UM AUTÊNTICO ALIENÍGENA

Illustrations from the Nuremberg Chronicle, by Hartmann Schedel (1440-1514)
Um autêntico alienígena. É assim que me sinto em momentos como este - réveillon de 2013 para 2014.

Com a existência do Facebook fica mais fácil experimentar esta sensação. Vejo todos compartilhando fotos e comentários sobre como estão curtindo o momento, festejando com amigos e familiares na praia ou em suas casas ou em shows da virada, queimando fogos de artifício, comendo, bebendo e conversando. E eu aqui, em casa, escrevendo isso, jogando, conversando com minha esposa, ouvindo música, ou seja, passando este período tentando ao máximo possível ignorar o que meu preconceito classifica como reação exagerada de felicidade incondicional, mas que na verdade é apenas a expressão da liberdade individual que cada um tem em comemorar um acontecimento como lhe convêm dentro dos limites legais - e se todos aceitam uma convenção social que lhes diz para usar roupas brancas, queimar fogos de artifício e se comportar de uma certa forma, não tenho o direito de julgar, mas me reservo a opção de não adotar a conduta convencional - não para ser intransigente, mas sim por não gostar desta.

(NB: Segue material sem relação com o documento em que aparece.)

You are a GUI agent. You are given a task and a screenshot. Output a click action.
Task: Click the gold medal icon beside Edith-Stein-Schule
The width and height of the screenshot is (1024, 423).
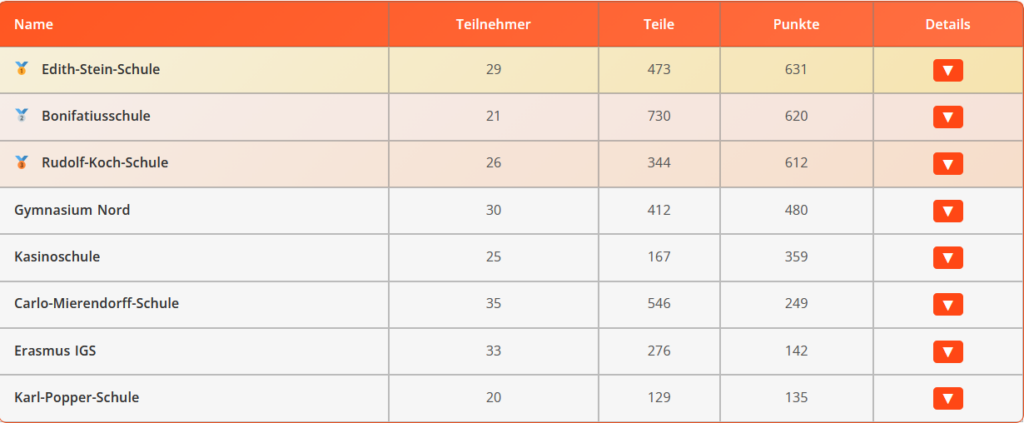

Voltando ao Facebook, vejo postagens das pessoas se vestindo e maquiando super bem, se produzindo, tirando fotos para mostrar como estão felizes, como tem vidas divertidas, como são bacanas e como a depressão, estresse, miséria psicológica, intriga, maldade, pressão, medo, abandono e tudo o mais podem ser esquecidos por uns instantes. E eu aqui, de pijamas, tentando acalmar meu cachorro que está todo aflito com os barulhos dos rojões, e fazendo questão de viver este momento exatamente como vivo todos os demais.

Sei que momentos como este são importantes do ponto de vista psicológico e emocional. Ciclos são importantes e a comemoração destes (para a maioria das pessoas) é algo muito importante. Não acho nada disso errado. Eu mesmo devia estar na igreja - íamos passar o ano novo lá em uma reunião de oração e comunhão com outros membros e que deve ter sido maravilhosa, mas não fomos por receio das ruas, repletas de pessoas bêbadas guiando carros e porque não bandidos a espreita de pessoas desavisadas indo e vindo de comemorações, totalmente distraídas. Ficamos em casa, como sempre temos ficado há anos. Esperamos os fogos passarem, e então vamos dormir. Este anos fizemos um brinde com Calpis.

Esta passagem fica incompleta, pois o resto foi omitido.